Tunis - Les Tunisiens éliront samedi un parlement sans pouvoirs réels, lors d'un vote boycotté par l'opposition, dernière étape du nouveau système ultra-présidentiel bâti par le président Kais Saied, depuis qu'il s'est arrogé les pleins pouvoirs par un "coup de force", a rapporté l'AFP.
La nouvelle Assemblée de 161 députés remplacera celle que Saied avait destituée le 25 juillet 2021, après des mois de blocages politiques dans le système en place depuis le renversement de la dictature de Zine El Abidine Ben Ali, lors de la première révolte du Printemps arabe, en 2011.
Si cette chambre (formellement dissoute en mars) était un pôle de pouvoir aux vastes prérogatives, celle qui sortira des élections législatives, à l'issue d'un second tour prévu en février ou mars, sera dotée de pouvoirs très limités, dans le cadre d'un nouvelle Constitution que Saied a fait approuver l'été dernier lors d'un référendum marqué par une forte abstention (près de 70%).
"L'objectif est de réaliser un agenda qui a été élaboré peu après le coup d'Etat de Saïed et de conclure le processus entamé le 25 juillet 2021", a déclaré le politologue tunisien Hamadi Redissi à l'agence de presse France-Presse.
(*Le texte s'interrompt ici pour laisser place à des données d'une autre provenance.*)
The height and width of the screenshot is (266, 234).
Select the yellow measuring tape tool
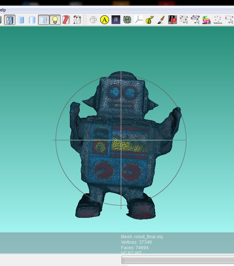coord(150,20)
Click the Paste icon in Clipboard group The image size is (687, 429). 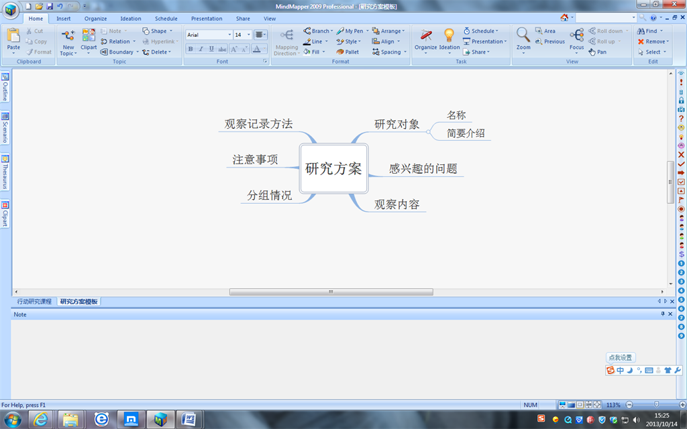(x=13, y=36)
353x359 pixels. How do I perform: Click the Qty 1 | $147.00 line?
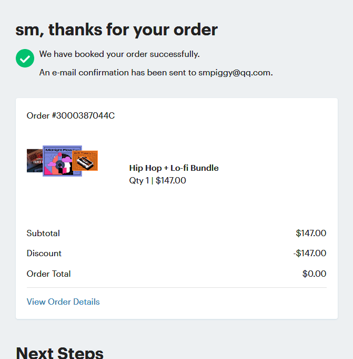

Selon Redissi, le nouveau Parlement aura des pouvoirs très limités, l'accent étant mis sur le fait qu'il est "pratiquement impossible" de renverser le gouvernement par une motion de censure.
De plus, tout projet de loi doit avoir au moins 10 députés et les textes présentés par le président auront priorité.
Un nouveau système uninominal remplace le système de liste, qui réduit l'influence des partis politiques, avec des candidats sans affiliation déclarée.
"Ce qui est recherché, malgré tous les échecs de cette élection, c'est un accroissement de la légitimité de la présidence", a poursuivi Redissi, évoquant "un Parlement réducteur, sans pouvoirs".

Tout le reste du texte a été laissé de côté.